[START Text segment]
Please check that your pull request complies with all the rules of the checklist:
- Respected the pattern design of the package, using the networkx.DiGraph classes and the cdt.Settings modules and heritage from the model classes, and verified the correct import of the new functionalities.
- Added documentation to your added functionalities (check the following section)
- Added corresponding tests to the added functions/classes in /tests/scripts
Finally, submit your pull request using the GitHub website.

Dependencies

The package is to be as much independent of other packages as possible, as it already depends on many libraries. Therefore, all contributions requiring the addition of a new dependency will be severely examined.

Two types of dependencies are possible for now:

Python dependencies, defined in requirements.txt and setup.py
R dependencies, defined in r_requirements.txt

Warning

For R dependencies, the Docker base images have to be rebuilt, thus notifying the core maintainers of the package is necessary for the Docker image to be updated.

Documentation

The documentation of the package is automatically generated using Sphinx, by parsing docstrings of functions and classes, as defined in /docs/index.md and the /docs/*.rst files. To add a new function in the documentation, add the respective mention in the .rst file. The documentation is automatically built and updated online by the Continuous Integration Tool at each push on the master branch.

When writing your docstrings, please use the Google Style format: https://sphinxcontrib-napoleon.readthedocs.io/en/latest/example_google.html

Your docstrings must include:

A presentation of the functionality
A detailed description or the arguments and returns
A scientific source in ..note:: if applicable
A short example

Testing

The package is thoroughly tested using pytest and codecov for code coverage. Tests are run using a Continuous Integration Tool, for each push on master/dev or pull requests, allowing to provide users with immediate feedback.

The test scripts are included in the GitHub repository at /tests/scripts, and some sample data for the function to be applied on can be found in /tests/datasets.

In order to write new tests functions, add either a new python file or complete an already existing file, and add a function whose name must begin with test_. This allows pytest to automatically detect the new test function.
[END Text segment]
[START Dataset records]
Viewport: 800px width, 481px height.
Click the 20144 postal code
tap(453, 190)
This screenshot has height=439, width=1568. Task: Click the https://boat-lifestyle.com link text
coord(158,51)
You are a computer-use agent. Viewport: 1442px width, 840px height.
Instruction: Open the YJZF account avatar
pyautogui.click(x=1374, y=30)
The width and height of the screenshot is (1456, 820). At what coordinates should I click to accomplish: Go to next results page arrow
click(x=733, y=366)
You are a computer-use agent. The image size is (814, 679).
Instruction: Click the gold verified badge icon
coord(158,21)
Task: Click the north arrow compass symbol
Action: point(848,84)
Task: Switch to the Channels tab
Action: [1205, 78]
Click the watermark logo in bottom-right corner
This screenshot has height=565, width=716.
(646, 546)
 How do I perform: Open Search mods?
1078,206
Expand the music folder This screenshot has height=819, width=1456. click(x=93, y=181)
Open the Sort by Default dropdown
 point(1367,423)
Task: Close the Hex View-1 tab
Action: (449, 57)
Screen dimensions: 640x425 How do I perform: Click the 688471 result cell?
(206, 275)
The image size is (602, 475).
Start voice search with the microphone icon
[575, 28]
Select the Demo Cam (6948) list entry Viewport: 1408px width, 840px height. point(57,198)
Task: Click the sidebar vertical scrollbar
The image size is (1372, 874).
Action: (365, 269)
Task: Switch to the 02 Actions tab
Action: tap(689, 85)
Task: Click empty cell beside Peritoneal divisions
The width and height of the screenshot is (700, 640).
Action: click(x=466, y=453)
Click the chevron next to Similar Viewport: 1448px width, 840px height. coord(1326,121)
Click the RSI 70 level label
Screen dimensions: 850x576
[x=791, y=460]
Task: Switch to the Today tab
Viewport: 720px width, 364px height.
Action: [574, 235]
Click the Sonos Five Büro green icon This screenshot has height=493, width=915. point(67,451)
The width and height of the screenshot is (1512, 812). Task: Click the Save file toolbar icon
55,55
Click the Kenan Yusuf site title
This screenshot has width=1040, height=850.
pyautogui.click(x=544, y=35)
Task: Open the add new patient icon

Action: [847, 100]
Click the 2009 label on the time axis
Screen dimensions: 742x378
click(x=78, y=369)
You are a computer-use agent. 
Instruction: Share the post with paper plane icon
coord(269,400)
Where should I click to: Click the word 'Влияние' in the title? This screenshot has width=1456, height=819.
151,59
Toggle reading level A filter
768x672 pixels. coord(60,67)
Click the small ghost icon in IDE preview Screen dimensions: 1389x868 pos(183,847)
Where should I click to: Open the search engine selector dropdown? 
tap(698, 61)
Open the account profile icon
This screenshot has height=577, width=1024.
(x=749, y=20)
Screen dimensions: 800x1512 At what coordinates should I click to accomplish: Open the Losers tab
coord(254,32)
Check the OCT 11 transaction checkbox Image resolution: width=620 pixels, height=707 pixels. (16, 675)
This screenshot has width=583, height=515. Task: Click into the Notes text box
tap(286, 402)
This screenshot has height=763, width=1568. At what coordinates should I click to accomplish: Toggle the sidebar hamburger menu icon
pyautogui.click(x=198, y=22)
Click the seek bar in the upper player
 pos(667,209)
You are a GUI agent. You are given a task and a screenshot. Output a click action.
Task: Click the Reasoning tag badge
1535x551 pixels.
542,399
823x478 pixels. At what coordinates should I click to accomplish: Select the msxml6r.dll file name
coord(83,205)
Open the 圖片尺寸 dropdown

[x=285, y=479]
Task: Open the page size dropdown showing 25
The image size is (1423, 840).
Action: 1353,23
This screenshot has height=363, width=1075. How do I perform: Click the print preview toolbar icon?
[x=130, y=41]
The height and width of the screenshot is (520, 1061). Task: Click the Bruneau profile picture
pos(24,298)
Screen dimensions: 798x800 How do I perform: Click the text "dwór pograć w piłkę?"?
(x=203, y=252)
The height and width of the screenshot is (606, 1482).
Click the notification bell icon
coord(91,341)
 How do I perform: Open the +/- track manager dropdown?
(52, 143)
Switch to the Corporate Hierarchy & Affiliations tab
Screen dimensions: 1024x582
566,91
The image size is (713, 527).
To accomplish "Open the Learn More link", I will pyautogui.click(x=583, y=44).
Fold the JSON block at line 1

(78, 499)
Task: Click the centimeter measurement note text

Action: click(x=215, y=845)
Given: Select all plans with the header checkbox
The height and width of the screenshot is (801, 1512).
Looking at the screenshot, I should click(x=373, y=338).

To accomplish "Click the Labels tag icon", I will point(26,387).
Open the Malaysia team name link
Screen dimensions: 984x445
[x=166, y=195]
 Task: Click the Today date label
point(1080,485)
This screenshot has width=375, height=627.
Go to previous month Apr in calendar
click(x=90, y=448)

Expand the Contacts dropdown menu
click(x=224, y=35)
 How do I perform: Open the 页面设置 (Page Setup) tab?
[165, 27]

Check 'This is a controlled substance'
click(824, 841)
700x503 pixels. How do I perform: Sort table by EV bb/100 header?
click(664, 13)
[END Dataset records]
### What the task asks
Please continue the contribution guidelines above, starting right after their last sentence.

### Task output
New test functions must provide optimal code coverage of tested functionalities, as well as test of imports and result coherence.

Continuous Integration

Continuous integration (travis-ci) is enabled on this project, it allows for:

Testing new code with pytest and upload the code coverage results to https://codecov.io/gh/FenTechSolutions/CausalDiscoveryToolbox
Bumping a new version of the package and push it to GitHub.
Building new docker images and push them to https://hub.docker.com/u/fentech
Push the new package version to PyPi
Compile the new documentation and upload its website.

All the tasks described above are defined in the .travis.yml file.

R integration

One of this project’s main features is wrapping around R-libraries. In order to do it in the most efficient way, the R tasks are executed in a different process than the main python process thus freeing the computation from the GIL.

A /tmp/ folder is used as buffer, and everything is executed with the subprocess library. Check out cdt.utils.R for more detailed information.

Parallelization

Many algorithms are computationally heavy, but parallelizable, as they include bootstrapped functions, multiple runs of a same computation.

Therefore, using multiprocessing allows to alleviate the required computation time. For CPU jobs, we use the joblib library, for its efficiency and ease of use. However, for GPU jobs, the multiprocessing interface was recoded, in order to account for available resources and a memory leak issue between joblib and PyTorch.

Check out cdt.utils.parallel for more detailed information.